__EXTRACTED TEXT__:

********

No-math introduction to the concept of a category and why this branch of math is useful
We take a high-level look at why category theory matters before diving into the definition and then constructing two example categories with dogs and birds. We use zero math along the way, except for some mild name-dropping of fancy math terms when I give you context for why it matters.
This post is a math-free introduction to category theory, but the people who use and do category theory are generally doing a lot of math. They care less about the dog and bird categories we'll see here, and more about mathematical and abstract concepts, including sets, groups, rings, posets, stuff from algebraic geometry, topology, homology, and lots of other words from subfields of math that I don't know or understand. The definition of a category and various operations you can do on categories provide mathematicians with a system that lets them define and reason about all these other kinds of math, very much like how set theory (if you're familiar with it) provides a foundational system to define and reason about other types of math.
Category theory is also relevant to allied nerds, including some types of computer scientists and some types of linguists (not me on either count): it provides a natural way to think about functional programming, type theory, formal semantics, lambda calculus, etc. We'll revisit some of these ideas at the end to make the connections more concrete.
It's hard to convey the power of category theory in this blog post for two main reasons:
- I am only showing you the definition of a category and some intuition for it, not any operations you can do with categories - including concepts such as isomorphisms, functors, natural transformations, limits, colimits, duality, exponentials, products, coproducts, the Yoneda lemma, etc. These operations give you interesting properties and ways of relating a category to itself as well as to others. This is the stuff that really allows you to do all the fancy math.
- Category theory is extremely abstract and mathematical (no joke: it's actually been described as abstract nonsense by mathematicians!), and my entire goal in writing this blog post has been to try to explain it in as concretely imaginable a way as I could.
- Bonus reason: The post got too long and I had to stop.
Even so, I hope that once I show you what a category is, I can draw the first few connections to related concepts so that if this interests you, you can go deeper into it. So without further ado, let's dive into the definition of a category.
You can think of a category essentially as a special mathematical container that contains two types of things ("objects" and "arrows") and the arrows must satisfy some conditions ("identity," "composition" and "associativity").
Objects are just... objects! Of any kind. You could have shapes or numbers or cakes or animals in there. In general category theory cares less about specific objects and much more about the relationships between them (defined by the arrows). This is part of what makes category theory hard for me to think about - I'm used to thinking about real, tangible objects, whereas category theory wants to abstract that away.
Arrows (also called morphisms, but I'll keep using arrow in this blog post for consistency) are a way of specifying a relationship that goes from one object to another. In the world of categories, this relationship is just abstract. The arrows in a category do not have to mean something, nor do they all have to mean the same thing. But in the less abstract world of this blog post, we'll look at arrows as representing more concrete relationships, e.g., in a category with people objects, an arrow from person A to person B could mean that A is B's parent, or that B has A's name, or that A is a neighbour of B, or just about anything you like. We just have to make sure that we have identity arrows and that composition and associativity work - which some of these examples fail to do, as we'll see.

********

__DATASET EXCERPT__:
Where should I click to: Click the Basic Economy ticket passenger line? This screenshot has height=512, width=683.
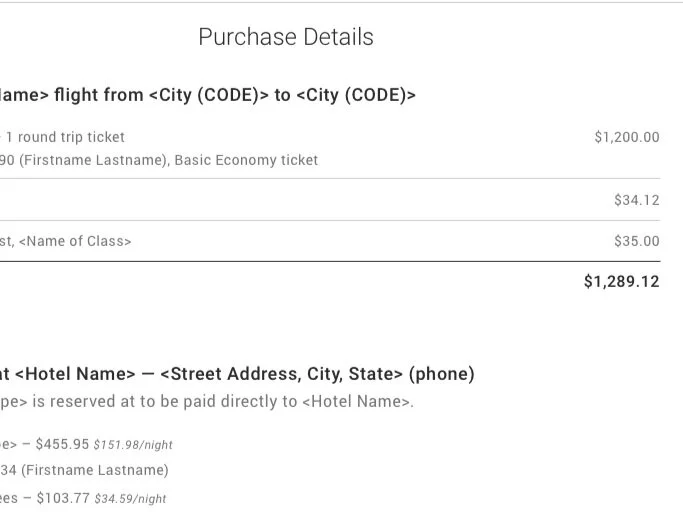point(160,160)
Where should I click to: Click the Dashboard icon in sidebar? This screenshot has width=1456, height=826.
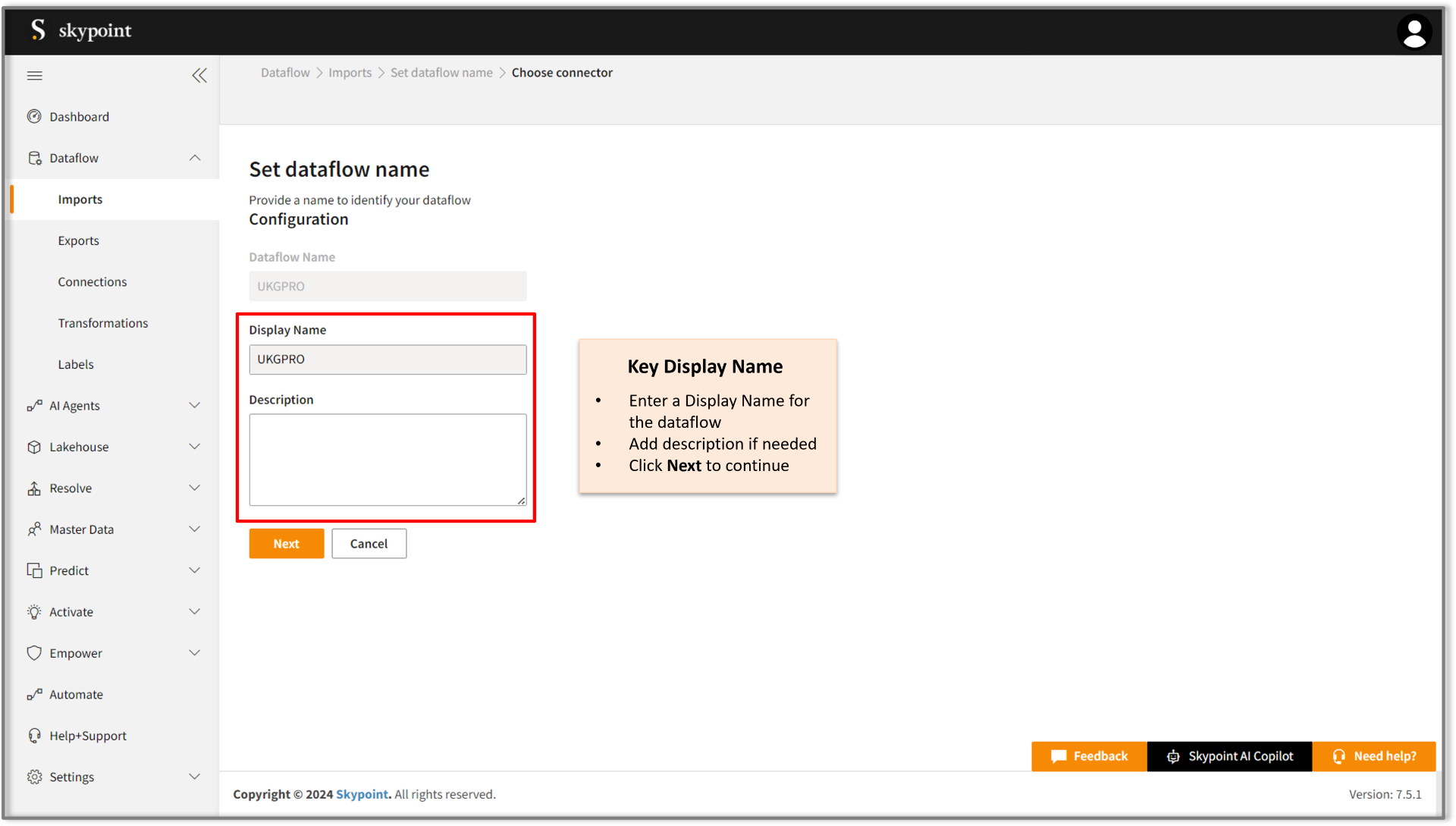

********

__REQUIRED TASKS__:
**a.** List every condition that the introduction to category theory says the arrows in a category must satisfy.
**b.** Using the introduction to category theory, mark each statement yes or no, and quote the words from the text that decide it.
(i) The post uses no math except for naming some math terms while giving context.
(ii) The writer is a computer scientist.
(iii) All arrows in a category must mean the same thing.
**c.** Continue the introduction to category theory from the point where it stops.

__ANSWERS BY TASK__:
**a.**
- Identity
- Composition
- Associativity

**b.**
(i) Yes: "We use zero math along the way, except for some mild name-dropping of fancy math terms"
(ii) No: "(not me on either count)"
(iii) No: "nor do they all have to mean the same thing"

**c.**
The identity arrow is an arrow that goes from an object back to itself. If we take our "arrows as relationships" metaphor from before, it's like saying that the object has that relationship with itself. Let's take a look at the examples we saw earlier and check if they have identity arrows:
- If we have arrows representing a parent relationship, person A cannot be their own parent - that's impossible. So we don't have an identity arrow there.
- On the other hand, if we are looking at the relationship of shared names, of course A shares a name with themself, as well as potentially with other people.
- As for whether you are one of your own neighbours, I think the answer is yes on a technicality - you definitely live in proximity to yourself. However, this is a very mathematical and perhaps unintuitive way of thinking about the neighbour relationship so it's fine if you're less convinced by this example having an identity relationship built in.
Composition is about being able to stack arrows together. If there is an arrow from person A to person B, and an arrow from person B to C, then we want our category to automatically have an arrow from person A to C as well.
- This means that our parent relationship example doesn't work because if A's parent is B and B's parent is C, that doesn't automatically imply that C is also A's parent. So we do not have composition there.
- If A and B have the same name and B and C have the same name, then that means that A and C definitely have the same name, i.e., we have composition.
- With neighbours, once again it's sort of tricky and depends on your definition of neighbours. If you consider a neighbour to be someone who is at most one door away from you, then a neighbour of your neighbour need not be your neighbour and that means you don't have composition. On the other hand, if you have a looser interpretation of being neighbours then you might end up with a long chain of neighbours where at some point the analogy breaks down. You may be neighbours with your neighbour but you're probably not neighbours with your neighbour's neighbour's neighbour's neighbour's neighbour. So then either you don't have a composition (and therefore no category), or you have composition but it doesn't accurately represent the neighbour relationship.
The last requirement of composable arrows in category theory is what's called 'associativity'. It's the idea that when you stack a bunch of arrows together in a fixed order, you can group the arrows in different ways that don't affect the end result. The classic example of this in mathematics is addition versus subtraction. Addition is associative:
(3 + 2) + 1 = 3 + (2 + 1). Subtraction is not:
(3 - 2) - 1 ≠ 3 - (2 - 1).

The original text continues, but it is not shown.